What is being asked.
Switch "toolbar" to "sidebar" in the records, starting at their first line and ending at the line that contains "[x=225, y=493]". Reproduce only those lines, with everything else left unchanged.
____
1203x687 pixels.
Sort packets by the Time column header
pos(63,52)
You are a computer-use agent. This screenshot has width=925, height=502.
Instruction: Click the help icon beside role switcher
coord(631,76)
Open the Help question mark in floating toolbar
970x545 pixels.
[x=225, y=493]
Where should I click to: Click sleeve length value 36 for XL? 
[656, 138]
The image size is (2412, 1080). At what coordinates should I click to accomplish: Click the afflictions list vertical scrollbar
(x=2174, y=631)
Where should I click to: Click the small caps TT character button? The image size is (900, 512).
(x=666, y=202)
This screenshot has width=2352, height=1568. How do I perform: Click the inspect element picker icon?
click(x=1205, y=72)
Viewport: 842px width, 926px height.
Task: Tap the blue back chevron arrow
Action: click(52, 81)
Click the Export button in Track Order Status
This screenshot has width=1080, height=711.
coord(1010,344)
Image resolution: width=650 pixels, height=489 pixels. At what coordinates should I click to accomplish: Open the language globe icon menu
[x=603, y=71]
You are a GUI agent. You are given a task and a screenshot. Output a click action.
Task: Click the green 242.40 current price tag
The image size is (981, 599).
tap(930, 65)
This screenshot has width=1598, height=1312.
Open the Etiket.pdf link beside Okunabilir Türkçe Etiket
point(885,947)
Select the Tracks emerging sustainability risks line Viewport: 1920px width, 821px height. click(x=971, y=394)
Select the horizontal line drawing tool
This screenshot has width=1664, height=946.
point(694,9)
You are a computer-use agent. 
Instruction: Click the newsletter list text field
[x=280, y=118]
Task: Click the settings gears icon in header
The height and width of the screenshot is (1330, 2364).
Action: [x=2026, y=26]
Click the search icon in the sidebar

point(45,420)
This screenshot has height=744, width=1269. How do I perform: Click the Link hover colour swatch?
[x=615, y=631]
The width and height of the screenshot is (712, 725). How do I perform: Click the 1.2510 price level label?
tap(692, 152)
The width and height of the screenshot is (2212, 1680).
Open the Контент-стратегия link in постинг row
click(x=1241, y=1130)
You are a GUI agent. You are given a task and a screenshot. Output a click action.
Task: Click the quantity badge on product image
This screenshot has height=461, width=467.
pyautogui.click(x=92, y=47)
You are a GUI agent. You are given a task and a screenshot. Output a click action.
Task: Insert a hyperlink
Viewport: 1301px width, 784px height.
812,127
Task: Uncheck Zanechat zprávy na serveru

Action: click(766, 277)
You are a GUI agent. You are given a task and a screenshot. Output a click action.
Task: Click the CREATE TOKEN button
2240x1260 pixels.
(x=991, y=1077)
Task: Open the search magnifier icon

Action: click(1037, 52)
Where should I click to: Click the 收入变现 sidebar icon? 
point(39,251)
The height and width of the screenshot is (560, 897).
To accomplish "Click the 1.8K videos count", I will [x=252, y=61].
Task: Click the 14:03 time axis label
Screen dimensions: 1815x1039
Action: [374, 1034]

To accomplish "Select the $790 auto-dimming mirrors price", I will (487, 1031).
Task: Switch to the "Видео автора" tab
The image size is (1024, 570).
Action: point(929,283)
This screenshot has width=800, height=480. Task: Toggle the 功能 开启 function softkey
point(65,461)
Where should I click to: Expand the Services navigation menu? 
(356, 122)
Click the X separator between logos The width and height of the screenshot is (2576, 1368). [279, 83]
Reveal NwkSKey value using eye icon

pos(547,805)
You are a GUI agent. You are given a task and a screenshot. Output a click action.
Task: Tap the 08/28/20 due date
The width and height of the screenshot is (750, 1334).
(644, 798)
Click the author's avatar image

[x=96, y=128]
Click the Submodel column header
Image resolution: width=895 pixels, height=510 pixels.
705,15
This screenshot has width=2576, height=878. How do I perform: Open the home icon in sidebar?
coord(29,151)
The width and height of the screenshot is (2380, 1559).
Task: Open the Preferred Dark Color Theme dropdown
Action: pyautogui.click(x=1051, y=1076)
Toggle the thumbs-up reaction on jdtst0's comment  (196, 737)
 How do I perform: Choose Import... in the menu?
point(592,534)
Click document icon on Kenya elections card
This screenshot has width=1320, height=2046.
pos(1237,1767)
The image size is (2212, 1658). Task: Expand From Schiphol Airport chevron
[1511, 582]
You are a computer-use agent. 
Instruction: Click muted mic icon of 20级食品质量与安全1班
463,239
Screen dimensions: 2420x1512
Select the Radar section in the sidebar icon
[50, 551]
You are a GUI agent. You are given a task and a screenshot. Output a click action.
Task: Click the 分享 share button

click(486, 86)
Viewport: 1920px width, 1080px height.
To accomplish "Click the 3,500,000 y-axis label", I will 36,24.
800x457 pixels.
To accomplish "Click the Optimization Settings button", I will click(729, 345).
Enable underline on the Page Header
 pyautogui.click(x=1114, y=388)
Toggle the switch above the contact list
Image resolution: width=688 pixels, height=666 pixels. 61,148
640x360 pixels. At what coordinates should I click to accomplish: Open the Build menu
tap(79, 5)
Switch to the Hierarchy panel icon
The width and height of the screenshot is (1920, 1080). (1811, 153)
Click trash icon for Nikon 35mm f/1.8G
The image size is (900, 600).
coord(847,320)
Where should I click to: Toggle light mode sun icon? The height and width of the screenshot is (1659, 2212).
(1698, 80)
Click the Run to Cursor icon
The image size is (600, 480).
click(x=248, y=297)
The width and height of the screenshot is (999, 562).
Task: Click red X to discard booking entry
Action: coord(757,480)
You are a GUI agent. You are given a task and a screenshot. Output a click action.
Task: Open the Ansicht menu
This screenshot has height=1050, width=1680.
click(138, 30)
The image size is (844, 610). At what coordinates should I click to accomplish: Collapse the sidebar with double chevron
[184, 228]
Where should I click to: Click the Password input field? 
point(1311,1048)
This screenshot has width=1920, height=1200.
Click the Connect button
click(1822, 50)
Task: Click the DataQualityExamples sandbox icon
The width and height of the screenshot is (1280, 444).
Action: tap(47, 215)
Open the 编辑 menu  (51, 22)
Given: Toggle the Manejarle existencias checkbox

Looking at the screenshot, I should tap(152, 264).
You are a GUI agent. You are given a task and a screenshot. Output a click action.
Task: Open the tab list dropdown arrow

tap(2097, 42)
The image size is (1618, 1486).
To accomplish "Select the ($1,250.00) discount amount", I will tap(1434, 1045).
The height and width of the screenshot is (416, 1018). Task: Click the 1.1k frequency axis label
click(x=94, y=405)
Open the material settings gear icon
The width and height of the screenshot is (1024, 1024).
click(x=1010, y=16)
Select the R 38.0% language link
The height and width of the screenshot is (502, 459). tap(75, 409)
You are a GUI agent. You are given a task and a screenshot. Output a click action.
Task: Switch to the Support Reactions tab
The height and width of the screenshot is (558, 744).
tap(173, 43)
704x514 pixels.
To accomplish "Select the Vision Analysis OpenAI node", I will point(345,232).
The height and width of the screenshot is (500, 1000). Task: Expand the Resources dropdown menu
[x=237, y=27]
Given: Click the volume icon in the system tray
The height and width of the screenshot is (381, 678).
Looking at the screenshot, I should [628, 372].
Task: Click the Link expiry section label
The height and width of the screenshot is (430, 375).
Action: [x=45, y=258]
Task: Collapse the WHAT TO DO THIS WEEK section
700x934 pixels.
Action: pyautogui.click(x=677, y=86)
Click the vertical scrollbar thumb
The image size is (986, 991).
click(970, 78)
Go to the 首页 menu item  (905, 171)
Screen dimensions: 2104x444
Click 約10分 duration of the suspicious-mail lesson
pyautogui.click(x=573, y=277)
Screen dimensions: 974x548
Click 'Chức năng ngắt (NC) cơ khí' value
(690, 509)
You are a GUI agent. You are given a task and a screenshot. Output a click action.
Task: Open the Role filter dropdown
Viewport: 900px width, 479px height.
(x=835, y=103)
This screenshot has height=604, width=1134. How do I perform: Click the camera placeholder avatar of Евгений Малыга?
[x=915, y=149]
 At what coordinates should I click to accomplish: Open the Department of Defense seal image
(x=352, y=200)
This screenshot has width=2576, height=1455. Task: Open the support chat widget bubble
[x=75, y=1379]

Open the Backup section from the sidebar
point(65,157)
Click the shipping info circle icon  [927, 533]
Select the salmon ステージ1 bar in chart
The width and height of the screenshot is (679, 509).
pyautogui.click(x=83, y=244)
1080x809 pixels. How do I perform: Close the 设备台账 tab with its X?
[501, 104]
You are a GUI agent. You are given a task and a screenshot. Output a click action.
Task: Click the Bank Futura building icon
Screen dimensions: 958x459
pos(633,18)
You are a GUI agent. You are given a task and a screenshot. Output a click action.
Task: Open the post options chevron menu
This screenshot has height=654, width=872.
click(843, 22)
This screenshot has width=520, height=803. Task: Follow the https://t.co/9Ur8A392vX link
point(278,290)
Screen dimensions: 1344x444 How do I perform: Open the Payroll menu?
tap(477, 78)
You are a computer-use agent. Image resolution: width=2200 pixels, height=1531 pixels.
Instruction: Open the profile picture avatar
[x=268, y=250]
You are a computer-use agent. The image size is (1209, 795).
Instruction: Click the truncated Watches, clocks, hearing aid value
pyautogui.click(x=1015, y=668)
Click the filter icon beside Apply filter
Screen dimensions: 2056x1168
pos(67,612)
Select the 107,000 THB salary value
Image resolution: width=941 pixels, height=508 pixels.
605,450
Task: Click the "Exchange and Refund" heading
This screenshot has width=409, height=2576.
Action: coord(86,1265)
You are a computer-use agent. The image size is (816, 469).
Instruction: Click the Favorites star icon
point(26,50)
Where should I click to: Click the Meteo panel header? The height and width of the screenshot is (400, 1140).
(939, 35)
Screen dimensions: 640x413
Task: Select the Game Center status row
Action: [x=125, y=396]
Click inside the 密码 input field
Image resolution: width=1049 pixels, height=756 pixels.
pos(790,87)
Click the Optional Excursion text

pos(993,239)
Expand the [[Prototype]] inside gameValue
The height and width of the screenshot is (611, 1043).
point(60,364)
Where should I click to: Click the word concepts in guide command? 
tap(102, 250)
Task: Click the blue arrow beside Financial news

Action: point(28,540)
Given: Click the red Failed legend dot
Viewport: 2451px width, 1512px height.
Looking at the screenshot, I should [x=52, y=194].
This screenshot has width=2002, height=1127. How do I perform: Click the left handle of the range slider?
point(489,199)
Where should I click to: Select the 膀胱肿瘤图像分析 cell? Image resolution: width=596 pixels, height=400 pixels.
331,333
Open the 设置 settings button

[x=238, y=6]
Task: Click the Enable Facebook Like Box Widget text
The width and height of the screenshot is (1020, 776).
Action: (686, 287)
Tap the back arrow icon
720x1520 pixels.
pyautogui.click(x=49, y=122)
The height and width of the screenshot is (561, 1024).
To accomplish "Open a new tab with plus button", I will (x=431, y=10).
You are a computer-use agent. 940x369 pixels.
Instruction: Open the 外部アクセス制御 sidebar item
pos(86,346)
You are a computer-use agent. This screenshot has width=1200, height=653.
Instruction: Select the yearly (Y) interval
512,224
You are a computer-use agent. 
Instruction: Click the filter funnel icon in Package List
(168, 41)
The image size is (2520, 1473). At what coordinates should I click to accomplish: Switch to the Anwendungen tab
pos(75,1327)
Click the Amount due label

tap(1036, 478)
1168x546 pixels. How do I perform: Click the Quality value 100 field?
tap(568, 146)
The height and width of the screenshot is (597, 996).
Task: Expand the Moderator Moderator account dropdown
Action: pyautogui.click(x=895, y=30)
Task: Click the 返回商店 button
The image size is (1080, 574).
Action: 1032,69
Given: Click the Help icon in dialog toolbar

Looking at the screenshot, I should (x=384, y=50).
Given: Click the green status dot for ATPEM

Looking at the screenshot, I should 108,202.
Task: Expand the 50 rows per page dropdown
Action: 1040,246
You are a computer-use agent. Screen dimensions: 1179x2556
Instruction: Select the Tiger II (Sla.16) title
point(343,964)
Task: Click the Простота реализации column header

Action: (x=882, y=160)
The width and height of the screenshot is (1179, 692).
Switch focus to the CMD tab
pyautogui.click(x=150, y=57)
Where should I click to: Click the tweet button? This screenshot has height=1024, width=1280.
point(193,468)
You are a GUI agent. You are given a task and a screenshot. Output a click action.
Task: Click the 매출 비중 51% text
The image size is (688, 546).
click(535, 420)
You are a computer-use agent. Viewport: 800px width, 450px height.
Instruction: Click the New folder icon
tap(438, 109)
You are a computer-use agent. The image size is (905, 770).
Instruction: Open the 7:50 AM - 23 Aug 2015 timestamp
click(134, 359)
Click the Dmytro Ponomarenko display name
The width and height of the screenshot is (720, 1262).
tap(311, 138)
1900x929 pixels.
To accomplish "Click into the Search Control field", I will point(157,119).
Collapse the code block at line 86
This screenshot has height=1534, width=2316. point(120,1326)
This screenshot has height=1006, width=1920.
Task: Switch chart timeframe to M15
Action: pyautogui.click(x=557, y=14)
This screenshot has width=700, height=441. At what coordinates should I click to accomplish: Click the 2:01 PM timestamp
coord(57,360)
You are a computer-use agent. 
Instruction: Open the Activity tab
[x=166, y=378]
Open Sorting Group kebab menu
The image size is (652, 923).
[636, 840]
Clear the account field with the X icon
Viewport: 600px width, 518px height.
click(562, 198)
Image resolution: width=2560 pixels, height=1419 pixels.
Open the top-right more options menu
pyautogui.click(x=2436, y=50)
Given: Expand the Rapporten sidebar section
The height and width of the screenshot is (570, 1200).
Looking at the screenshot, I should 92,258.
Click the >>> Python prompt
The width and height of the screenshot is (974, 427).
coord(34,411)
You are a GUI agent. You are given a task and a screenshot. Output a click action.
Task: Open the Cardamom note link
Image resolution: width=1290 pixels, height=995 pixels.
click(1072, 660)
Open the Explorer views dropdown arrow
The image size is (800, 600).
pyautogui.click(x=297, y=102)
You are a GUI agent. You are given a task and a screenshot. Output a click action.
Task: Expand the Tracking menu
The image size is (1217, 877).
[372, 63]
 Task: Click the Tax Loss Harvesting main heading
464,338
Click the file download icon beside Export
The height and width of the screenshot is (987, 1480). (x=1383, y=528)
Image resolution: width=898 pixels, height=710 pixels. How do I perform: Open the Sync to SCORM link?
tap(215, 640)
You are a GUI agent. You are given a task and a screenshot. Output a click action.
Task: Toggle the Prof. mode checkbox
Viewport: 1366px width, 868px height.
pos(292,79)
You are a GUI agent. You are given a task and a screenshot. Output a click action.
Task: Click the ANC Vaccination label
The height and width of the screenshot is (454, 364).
____
Result.
1203x687 pixels.
Sort packets by the Time column header
pos(63,52)
You are a computer-use agent. This screenshot has width=925, height=502.
Instruction: Click the help icon beside role switcher
coord(631,76)
Open the Help question mark in floating sidebar
970x545 pixels.
[x=225, y=493]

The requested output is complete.